Piłkarze OKS Zet Tychy rozegrali pierwszy mecz sparingowy. Tyszanie w okrojonym składzie przegrali z MKS Lędziny 0:3.

W pierwszym meczu kontrolnym Maciej Ludwiczak nie miał do dyspozycji ponad połowy składu. Zabrakło m.in. Michała Słoniny, Krzysztofa Bizackiego, Mariusza Masternaka i Jacka Kańtora. W starciu z MKS Lędziny zagrało dużo zawodników z rezerwy, a swoją szansę otrzymał też 16-letni bramkarz – Remigiusz Wojnar.

bolek

Pojedynek od początku był zdominowany przez rywali, którzy bez przerwy atakowali bramkę Piotra Kowalczyka. Do przerwy jednak bramki nie padły, a worek otworzył się po zmianie stron. MKS Lędziny zdobył trzy gole, choć mogło paść ich zdecydowanie więcej. Sam Dawid Frąckowiak, były napastnik GKS Tychy, mógł kilkukrotnie wpisać się na listę strzelców.

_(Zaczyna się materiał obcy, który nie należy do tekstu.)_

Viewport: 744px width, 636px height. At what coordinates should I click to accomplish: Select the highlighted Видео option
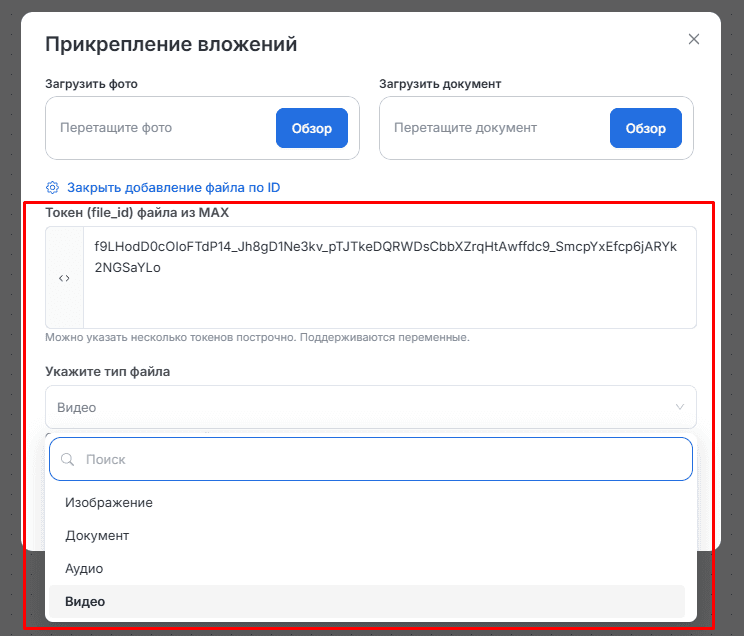[85, 601]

Z dobrej strony pokazał się Remigiusz Wojnar. Dla 16-letniego bramkarza był to debiut w zespole lidera A-klasy.

OKS Zet Tychy – MKS Lędziny 0:3 (0:0).
OKS Zet: Kowalczyk (Wojnar) – Krupiński, Kaptur, Ligus, Warta – Strugiński, Dejas, Gucwa, Patola, Wilczek – Ptak oraz Garus, Strzoda, Chabinka.